%%

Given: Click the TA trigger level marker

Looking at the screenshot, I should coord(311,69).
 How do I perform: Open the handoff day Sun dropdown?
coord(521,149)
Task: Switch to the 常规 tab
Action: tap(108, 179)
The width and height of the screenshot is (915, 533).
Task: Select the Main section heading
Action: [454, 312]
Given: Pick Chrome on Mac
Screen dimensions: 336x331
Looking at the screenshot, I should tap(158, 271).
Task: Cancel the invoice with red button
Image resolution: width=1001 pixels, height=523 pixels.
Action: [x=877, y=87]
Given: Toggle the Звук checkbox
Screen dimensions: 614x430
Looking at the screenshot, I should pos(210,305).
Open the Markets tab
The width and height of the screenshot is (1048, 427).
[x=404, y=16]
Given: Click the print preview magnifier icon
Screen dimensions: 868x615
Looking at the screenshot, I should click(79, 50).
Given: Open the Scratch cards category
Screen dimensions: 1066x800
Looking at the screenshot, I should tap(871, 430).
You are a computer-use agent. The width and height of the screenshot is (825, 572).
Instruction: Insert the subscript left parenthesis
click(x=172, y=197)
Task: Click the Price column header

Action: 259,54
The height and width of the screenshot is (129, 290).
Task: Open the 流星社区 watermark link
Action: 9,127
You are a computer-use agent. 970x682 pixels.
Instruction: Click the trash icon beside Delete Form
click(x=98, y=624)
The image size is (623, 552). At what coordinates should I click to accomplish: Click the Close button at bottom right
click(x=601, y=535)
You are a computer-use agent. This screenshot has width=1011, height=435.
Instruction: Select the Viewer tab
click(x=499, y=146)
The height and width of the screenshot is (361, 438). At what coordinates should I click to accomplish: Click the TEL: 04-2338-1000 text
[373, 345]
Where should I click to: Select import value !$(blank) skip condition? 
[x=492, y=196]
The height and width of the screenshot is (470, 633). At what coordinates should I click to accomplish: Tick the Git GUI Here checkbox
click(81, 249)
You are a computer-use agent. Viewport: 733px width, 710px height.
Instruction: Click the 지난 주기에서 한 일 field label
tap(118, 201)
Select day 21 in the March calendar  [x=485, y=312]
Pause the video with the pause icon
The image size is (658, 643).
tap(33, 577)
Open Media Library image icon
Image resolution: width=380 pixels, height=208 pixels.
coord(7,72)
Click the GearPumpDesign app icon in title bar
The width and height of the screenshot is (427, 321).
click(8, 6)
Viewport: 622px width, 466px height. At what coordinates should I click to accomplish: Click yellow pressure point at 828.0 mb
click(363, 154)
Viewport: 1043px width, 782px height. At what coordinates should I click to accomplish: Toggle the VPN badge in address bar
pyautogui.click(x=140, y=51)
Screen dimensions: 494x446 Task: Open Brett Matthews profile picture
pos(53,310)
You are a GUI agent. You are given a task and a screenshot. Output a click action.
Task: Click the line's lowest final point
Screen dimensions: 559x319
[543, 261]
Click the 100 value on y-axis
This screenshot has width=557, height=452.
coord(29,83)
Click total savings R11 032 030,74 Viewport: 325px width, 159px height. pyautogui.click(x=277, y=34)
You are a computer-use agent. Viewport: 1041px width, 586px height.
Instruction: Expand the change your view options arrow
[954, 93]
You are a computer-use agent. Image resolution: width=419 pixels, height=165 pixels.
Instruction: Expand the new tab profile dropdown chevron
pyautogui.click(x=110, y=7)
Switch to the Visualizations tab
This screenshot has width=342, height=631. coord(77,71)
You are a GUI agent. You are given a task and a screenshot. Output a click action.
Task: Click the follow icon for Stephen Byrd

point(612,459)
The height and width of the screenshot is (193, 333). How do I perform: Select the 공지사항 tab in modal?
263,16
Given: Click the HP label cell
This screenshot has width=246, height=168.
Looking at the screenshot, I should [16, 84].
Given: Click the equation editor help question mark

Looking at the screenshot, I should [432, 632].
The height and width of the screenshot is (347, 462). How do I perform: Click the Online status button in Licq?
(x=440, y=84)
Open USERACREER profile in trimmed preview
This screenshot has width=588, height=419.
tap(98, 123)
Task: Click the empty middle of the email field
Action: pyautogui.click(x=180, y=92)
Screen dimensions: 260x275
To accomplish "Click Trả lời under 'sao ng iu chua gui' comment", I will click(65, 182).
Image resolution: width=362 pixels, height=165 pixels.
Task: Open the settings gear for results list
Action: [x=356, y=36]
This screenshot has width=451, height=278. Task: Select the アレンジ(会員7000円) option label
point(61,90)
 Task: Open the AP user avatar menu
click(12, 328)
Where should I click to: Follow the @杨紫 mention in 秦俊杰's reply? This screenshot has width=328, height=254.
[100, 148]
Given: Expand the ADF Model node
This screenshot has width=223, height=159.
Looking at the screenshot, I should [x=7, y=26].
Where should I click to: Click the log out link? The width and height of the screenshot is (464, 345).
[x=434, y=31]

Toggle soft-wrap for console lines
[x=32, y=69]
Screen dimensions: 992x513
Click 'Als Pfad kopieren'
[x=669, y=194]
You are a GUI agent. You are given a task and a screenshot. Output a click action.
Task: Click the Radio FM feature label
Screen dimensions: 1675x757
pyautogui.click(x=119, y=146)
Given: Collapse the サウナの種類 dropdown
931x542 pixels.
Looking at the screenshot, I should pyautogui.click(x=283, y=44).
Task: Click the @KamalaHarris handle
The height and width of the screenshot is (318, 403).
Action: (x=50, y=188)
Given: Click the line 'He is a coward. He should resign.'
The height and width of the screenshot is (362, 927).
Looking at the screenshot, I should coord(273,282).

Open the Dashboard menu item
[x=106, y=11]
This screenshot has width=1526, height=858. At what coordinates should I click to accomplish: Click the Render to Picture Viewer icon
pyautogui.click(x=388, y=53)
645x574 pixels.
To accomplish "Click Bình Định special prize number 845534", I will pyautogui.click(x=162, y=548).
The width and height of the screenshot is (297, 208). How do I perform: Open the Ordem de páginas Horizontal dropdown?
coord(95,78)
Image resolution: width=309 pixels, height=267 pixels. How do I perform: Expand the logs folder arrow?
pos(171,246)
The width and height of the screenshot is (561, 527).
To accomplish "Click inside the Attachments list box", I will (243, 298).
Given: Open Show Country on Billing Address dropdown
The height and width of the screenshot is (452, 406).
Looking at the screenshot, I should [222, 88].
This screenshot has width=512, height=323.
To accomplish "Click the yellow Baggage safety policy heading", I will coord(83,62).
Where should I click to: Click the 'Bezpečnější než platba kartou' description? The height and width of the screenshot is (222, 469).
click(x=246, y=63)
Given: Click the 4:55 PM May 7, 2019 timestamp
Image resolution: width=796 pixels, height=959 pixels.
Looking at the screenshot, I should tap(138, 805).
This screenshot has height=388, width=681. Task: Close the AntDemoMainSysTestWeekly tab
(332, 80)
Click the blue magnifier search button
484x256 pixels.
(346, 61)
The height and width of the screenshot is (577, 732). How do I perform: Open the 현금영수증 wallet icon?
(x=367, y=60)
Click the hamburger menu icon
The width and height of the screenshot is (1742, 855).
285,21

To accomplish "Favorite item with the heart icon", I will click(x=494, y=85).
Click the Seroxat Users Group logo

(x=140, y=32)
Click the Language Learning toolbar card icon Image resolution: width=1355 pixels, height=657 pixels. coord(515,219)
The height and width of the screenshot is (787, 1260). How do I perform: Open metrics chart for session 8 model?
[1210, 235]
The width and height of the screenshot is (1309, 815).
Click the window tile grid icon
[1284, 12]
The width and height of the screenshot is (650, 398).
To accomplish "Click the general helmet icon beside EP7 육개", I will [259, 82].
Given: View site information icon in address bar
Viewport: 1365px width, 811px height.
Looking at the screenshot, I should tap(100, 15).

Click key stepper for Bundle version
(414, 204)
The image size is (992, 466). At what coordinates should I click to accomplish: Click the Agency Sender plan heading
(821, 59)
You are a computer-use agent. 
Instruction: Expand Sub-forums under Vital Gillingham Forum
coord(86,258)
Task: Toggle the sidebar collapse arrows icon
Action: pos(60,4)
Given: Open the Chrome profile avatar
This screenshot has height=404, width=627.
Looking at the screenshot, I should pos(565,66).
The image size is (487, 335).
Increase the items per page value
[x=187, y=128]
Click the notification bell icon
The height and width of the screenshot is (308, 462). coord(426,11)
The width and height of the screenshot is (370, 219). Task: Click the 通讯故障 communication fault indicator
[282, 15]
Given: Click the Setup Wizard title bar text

%%

About this task
The line containing "The height and width of the screenshot is (577, 732)." opens the range, and the last line of the entries closes it; copy that range exactly.

Response area
The height and width of the screenshot is (577, 732). How do I perform: Open the 현금영수증 wallet icon?
(x=367, y=60)
Click the hamburger menu icon
The width and height of the screenshot is (1742, 855).
285,21

To accomplish "Favorite item with the heart icon", I will click(x=494, y=85).
Click the Seroxat Users Group logo

(x=140, y=32)
Click the Language Learning toolbar card icon Image resolution: width=1355 pixels, height=657 pixels. coord(515,219)
The height and width of the screenshot is (787, 1260). How do I perform: Open metrics chart for session 8 model?
[1210, 235]
The width and height of the screenshot is (1309, 815).
Click the window tile grid icon
[1284, 12]
The width and height of the screenshot is (650, 398).
To accomplish "Click the general helmet icon beside EP7 육개", I will [259, 82].
Given: View site information icon in address bar
Viewport: 1365px width, 811px height.
Looking at the screenshot, I should tap(100, 15).

Click key stepper for Bundle version
(414, 204)
The image size is (992, 466). At what coordinates should I click to accomplish: Click the Agency Sender plan heading
(821, 59)
You are a computer-use agent. 
Instruction: Expand Sub-forums under Vital Gillingham Forum
coord(86,258)
Task: Toggle the sidebar collapse arrows icon
Action: pos(60,4)
Given: Open the Chrome profile avatar
This screenshot has height=404, width=627.
Looking at the screenshot, I should pos(565,66).
The image size is (487, 335).
Increase the items per page value
[x=187, y=128]
Click the notification bell icon
The height and width of the screenshot is (308, 462). coord(426,11)
The width and height of the screenshot is (370, 219). Task: Click the 通讯故障 communication fault indicator
[282, 15]
Given: Click the Setup Wizard title bar text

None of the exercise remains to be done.